Excerpt to read:
Studio album by KMFDM
- Released: 26 February 2013
- Recorded: Hamburg, Germany; Seattle, Washington, US;
- Genre: Industrial rock, electro-industrial
- Length: 46:45
- Label: Metropolis/KMFDM
- Producer: Sascha Konietzko

KMFDM chronology
| WTF?! (2011) | Kunst (2013) | Our Time Will Come (2014) |

= Kunst (album) =

Kunst (German for "art") is the 17th album by industrial band KMFDM. It was released on 26 February 2013 on Metropolis Records.

==Background==
Kunst features contributions from guest musician William Wilson and Swedish band Morlocks. The album cover was designed by longtime KMFDM cover artist Aidan "Brute!" Hughes. He said the album cover, a "chainsaw-wielding amazon", which Facebook removed from KMFDM's page, was created to support Russian punk rock group Pussy Riot and Ukrainian protest group FEMEN. The song "Pussy Riot" was also written in support of the former.

Stored data:

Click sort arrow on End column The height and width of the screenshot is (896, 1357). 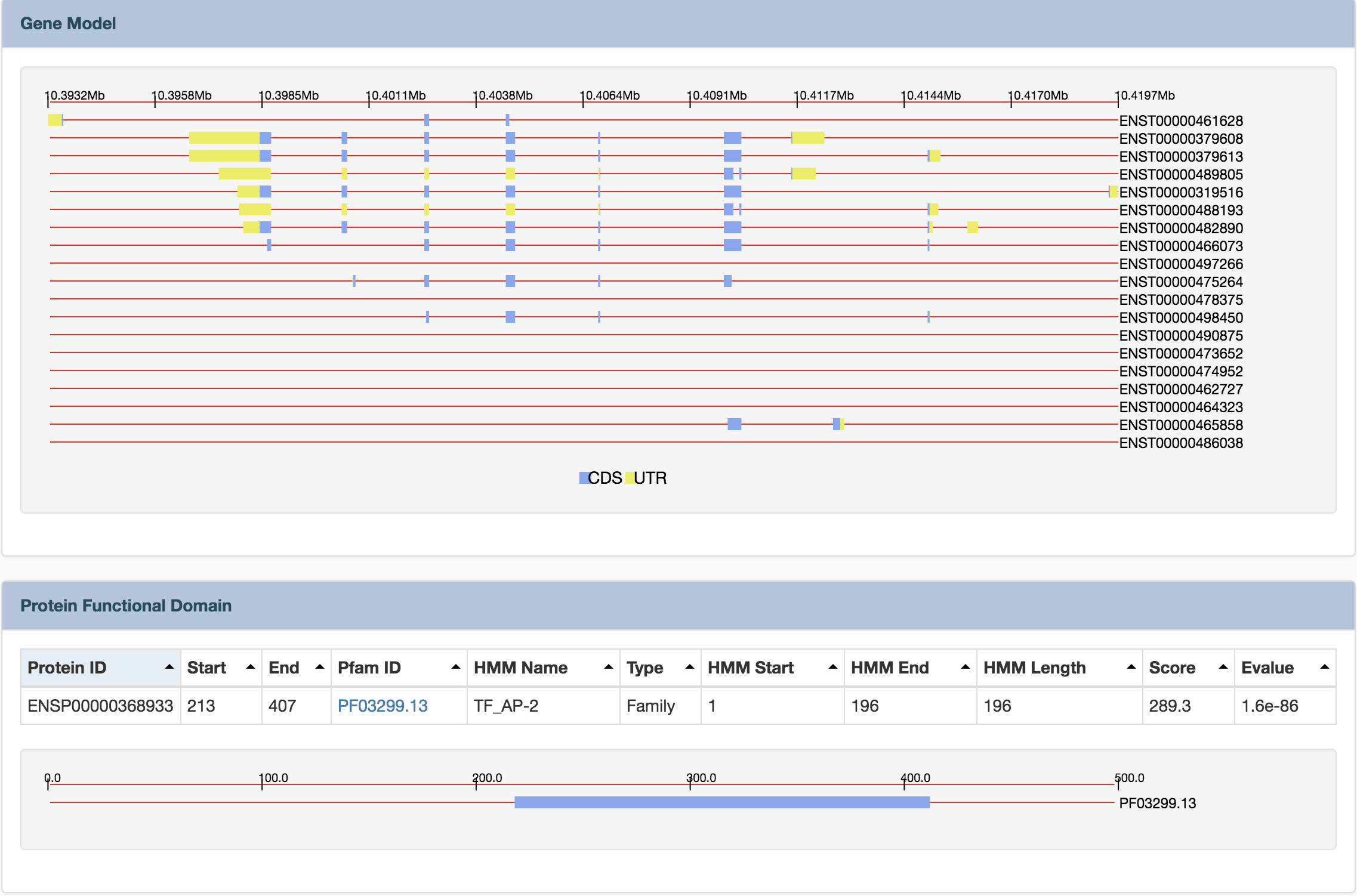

Problem details: In the article on the album Kunst, who designed the album cover?

Solution to this problem: Aidan "Brute!" Hughes, KMFDM's longtime cover artist.